Real-world outcomes of trastuzumab plus chemotherapy in HER2-positive biliary tract cancers from a high-incidence region.

e16234 Background: Biliary tract cancers (BTCs), particularly gallbladder carcinoma (GBC), are aggressive malignancies with a disproportionately high burden in Northern India. HER2 overexpression or amplification is a clinically actionable alteration in a subset of BTCs. However, prospective randomized data for HER2-directed therapy in BTC are limited. We evaluated the real-world effectiveness of trastuzumab combined with chemotherapy in patients with HER2-positive BTC. Methods: We conducted a retrospective cohort study of 67 consecutive patients with HER2-positive BTC (IHC 3+ or IHC 2+ with amplification) treated between 2019 and 2024. Clinical and pathological characteristics were summarized descriptively.
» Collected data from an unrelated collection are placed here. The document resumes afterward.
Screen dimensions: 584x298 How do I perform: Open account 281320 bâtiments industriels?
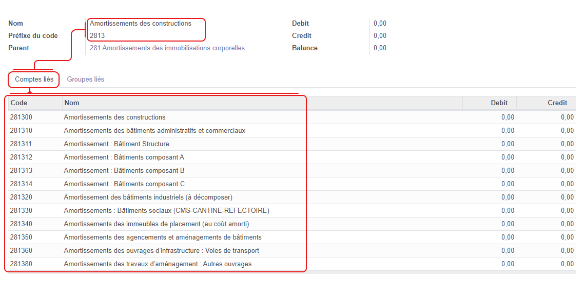point(292,197)
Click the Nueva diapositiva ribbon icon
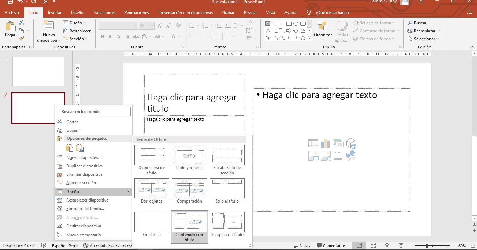 pos(49,26)
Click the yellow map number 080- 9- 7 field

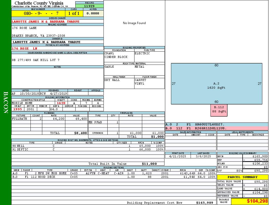38,13
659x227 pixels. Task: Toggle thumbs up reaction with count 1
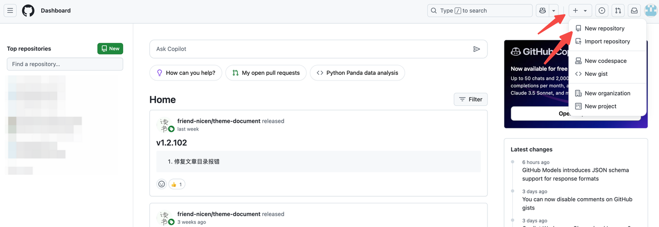click(x=177, y=184)
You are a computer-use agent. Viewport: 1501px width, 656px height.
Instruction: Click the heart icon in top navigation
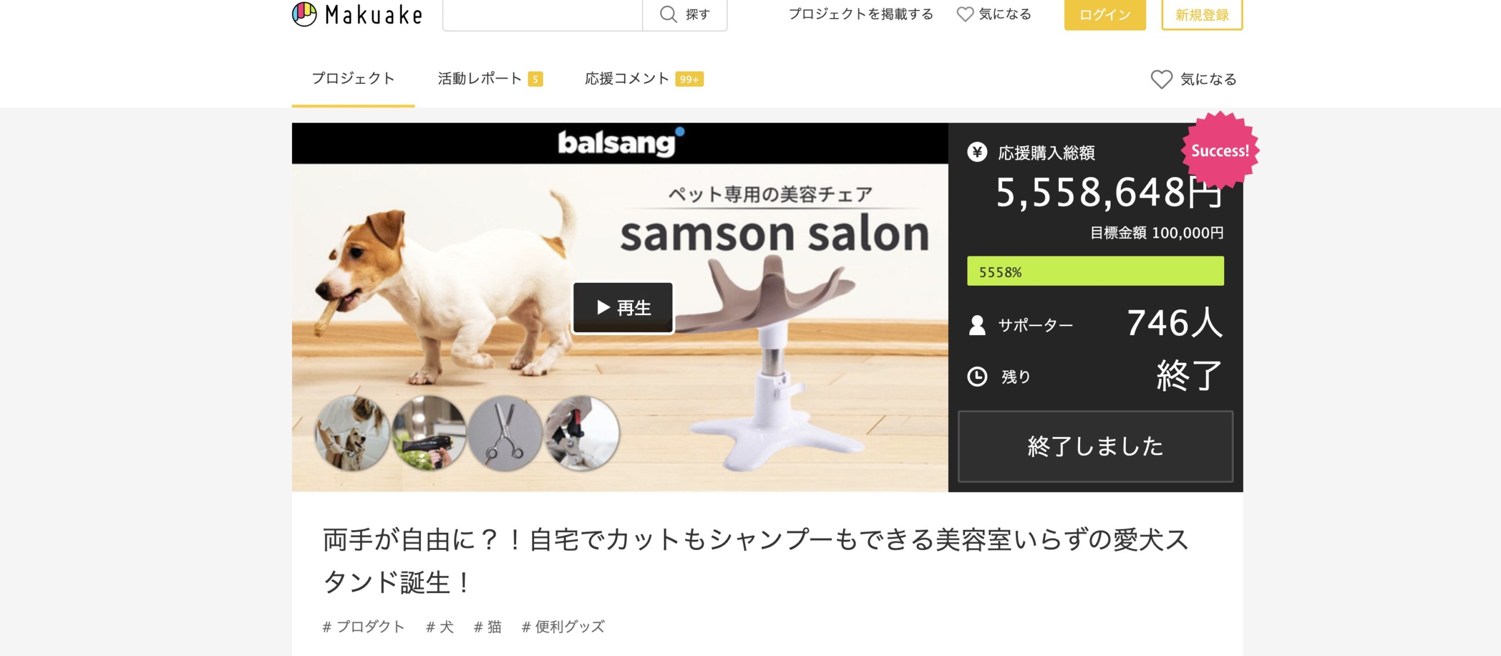pos(965,14)
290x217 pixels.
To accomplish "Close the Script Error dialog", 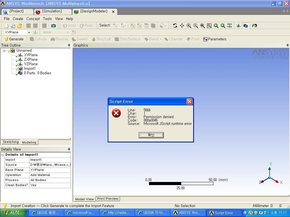I will point(189,102).
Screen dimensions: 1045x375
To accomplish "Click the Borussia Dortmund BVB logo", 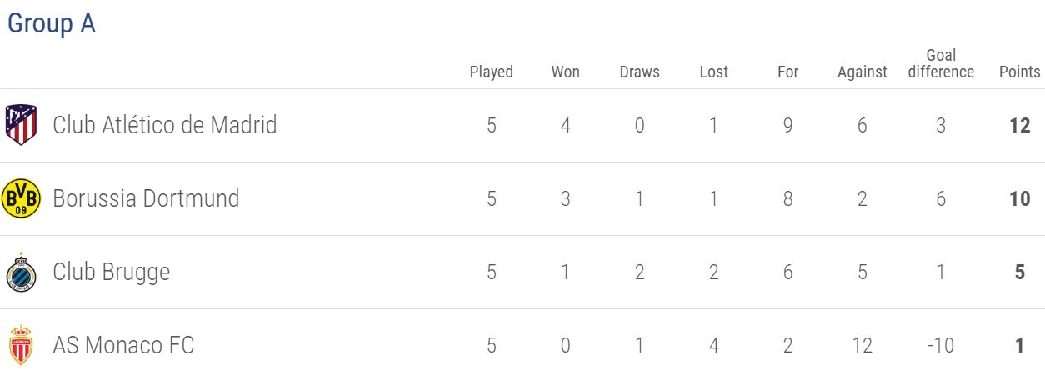I will 21,198.
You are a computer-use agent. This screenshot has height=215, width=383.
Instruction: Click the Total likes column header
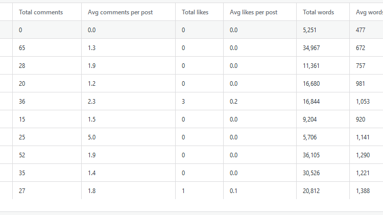(195, 12)
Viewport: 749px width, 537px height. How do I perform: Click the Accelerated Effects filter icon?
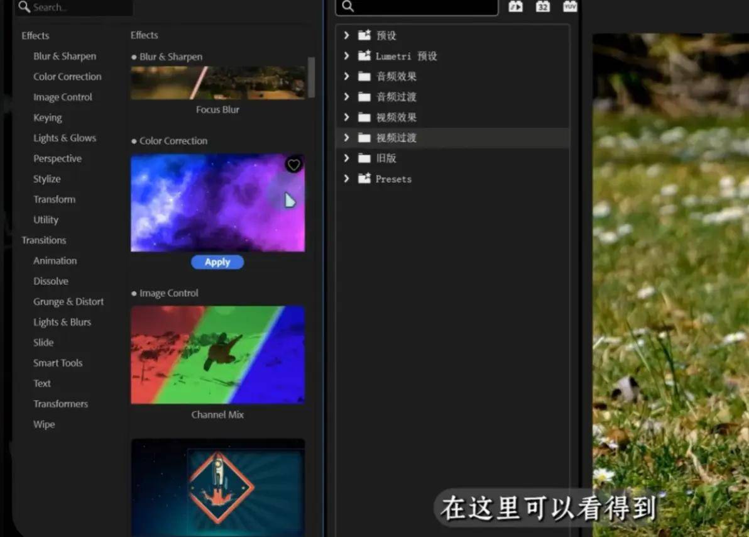point(515,6)
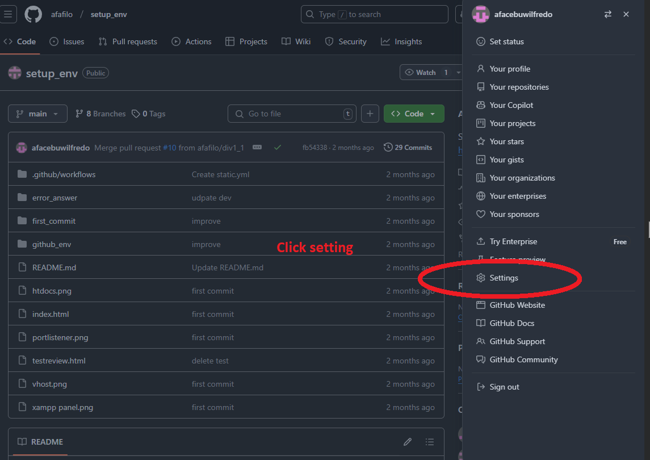
Task: Open the README outline list icon
Action: tap(430, 442)
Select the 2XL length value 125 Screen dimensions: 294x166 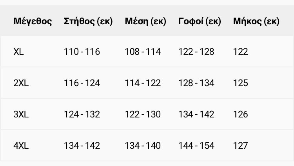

Patients received standard platinum- or fluoropyrimidine-based chemotherapy with or without trastuzumab. The primary endpoints were progression-free survival (PFS) and overall survival (OS), estimated using the Kaplan–Meier method and compared using the log-rank test. Results: The median age was 51 years (range, 28–74), with 69% female patients. Gallbladder carcinoma comprised 97% of cases, and 88% had HER2 IHC 3+ expression. Metastatic disease at presentation was present in 75% of patients. Trastuzumab was administered to 35 patients (52%), including 24 (69%) in the first-line setting. At a median follow-up of 12.6 months, median PFS was 6.0 months (95% CI, 4.9–6.4) in the trastuzumab group compared with 1.8 months (95% CI, 1.4-3.8) in the non-trastuzumab group (p < 0.001), representing an approximately 3-fold improvement. Median OS was 8.5 months (95% CI, 6.4-9.4) with trastuzumab versus 2.1 months (95% CI, 1.5-2.7) without trastuzumab (p < 0.001). The 6-month OS rate was 83.9% in the trastuzumab cohort compared with 16.6% in the control cohort. Conclusions: In this real-world cohort from a high-incidence region, the addition of trastuzumab to chemotherapy resulted in a clinically and statistically significant improvement in PFS and OS in patients with HER2-positive BTC. These data support routine HER2 testing and integration of HER2-targeted therapy into standard treatment algorithms for this molecularly defined subgroup.